A participação de familiares e amigos é igualmente crucial. Uma rede de apoio empática e bem informada pode significar a diferença entre recaída e recuperação. O simples gesto de um amigo que oferece companhia para ir ao mercado, ou que guarda o cartão de crédito durante um episódio, pode evitar uma queda emocional e financeira.

“A cura não é nunca mais comprar. É aprender a reconhecer o vazio antes de tentar preenchê-lo com objetos.”

Conclusão: Precisamos falar sobre isso. Com coragem.

A oniomania na hipomania é um assunto incômodo, muitas vezes tratado com superficialidade ou chacota. Mas não é piada. Não é frescura. É sofrimento real. É uma ferida invisível que sangra em silêncio e que, se ignorada, pode levar a prejuízos imensuráveis: emocionais, financeiros, sociais e, em casos extremos, à perda da vida.

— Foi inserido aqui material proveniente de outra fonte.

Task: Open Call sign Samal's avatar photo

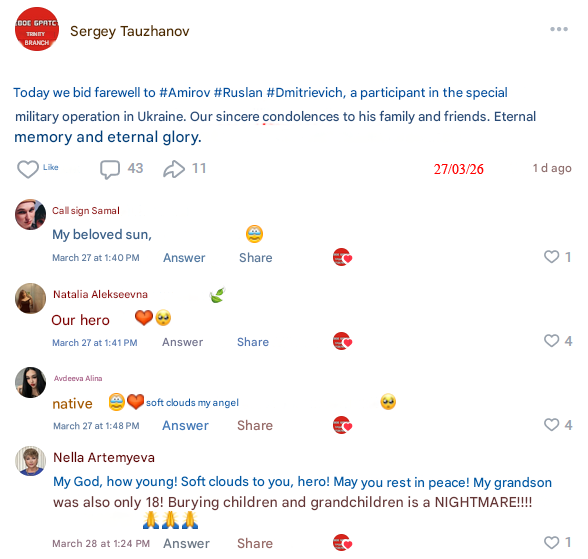Action: (30, 214)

Enquanto sociedade, precisamos abrir espaço para discussões francas sobre os efeitos colaterais da hipomania. Enquanto indivíduos que convivem com o transtorno bipolar, precisamos encontrar formas de expressar essa dor sem medo do julgamento. E, principalmente, precisamos de profissionais da saúde mental que saibam olhar para além do diagnóstico, reconhecendo as nuances do comportamento humano em sua complexidade.

A compra não é o problema. O problema é o que estamos tentando anestesiar com ela.


Referências:

Nota: este artigo é baseado em minhas experiências pessoais e no relato de outras pessoas que convivem com transtorno bipolar. Que ele sirva de apoio, reflexão e empatia para quem vive nesse ciclo silencioso.